En nuestros días, las ciencias de la naturaleza, y en especial las vincu-ladas a la vida humana, están brindando una conclusión acerca de que no es correcto establecer una división o separación radical, como ha sido costumbre, entre el mundo llamado objetivo y el denominado subjetivo.
Nuestro Partido ha contado a lo largo del proceso revolucionario, y aun antes en la lucha revolucionaria, con la visión humanista de Fidel que consideró siempre a los creyentes no como aliados tácticos sino como aliados estratégicos.
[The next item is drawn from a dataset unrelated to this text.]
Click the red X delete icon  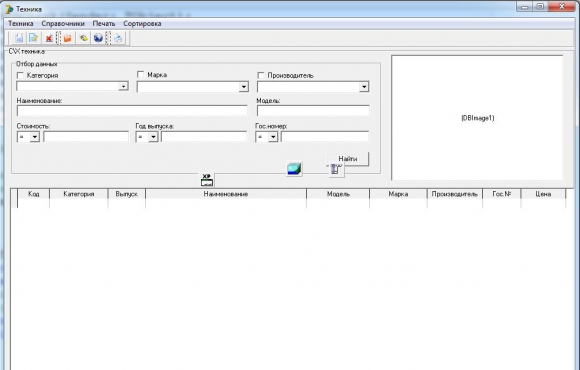[x=48, y=38]
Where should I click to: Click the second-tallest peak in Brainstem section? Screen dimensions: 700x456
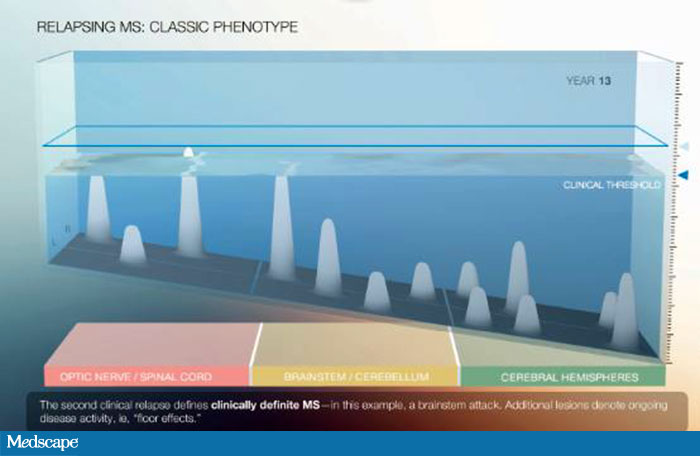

Recomiendo repasar lo planteado por él a Frei Betto, en aquella entrevista recogida en el libro Fidel y la Religión.
Al recoger en El Presidio Político en Cuba las terribles experiencias sufridas en la cárcel y en los trabajos forzosos que se le impusieron cuando tenía 17 años, víctima de tanta crueldad, Martí afirmó:
«Dios existe, sin embargo, en la idea del bien, que vela el nacimiento de cada ser, y deja en el alma que encarna en él una lágrima pura. El bien es Dios. La lágrima es la fuente de sentimiento eterno».
Nuestra cultura es ajena a cualquier tipo de fundamentalismos y es por su esencia martiana radical y armoniosa. Radical en la defensa de los principios y armoniosa para unir el mayor número de voluntades a favor de los objetivos de libertad, soberanía, justicia social, respeto a la dignidad humana y solidaridad que defendemos.
Por eso, considero oportuno el debate en torno al legado martiano relacionado con la espiritualidad presente en la tradición intelectual y jurídica de nuestra Revolución, que es garantía de la unidad alcanzada, y en los fundamentos del sistema social y político de nuestro país consagrados en la Constitución de la República.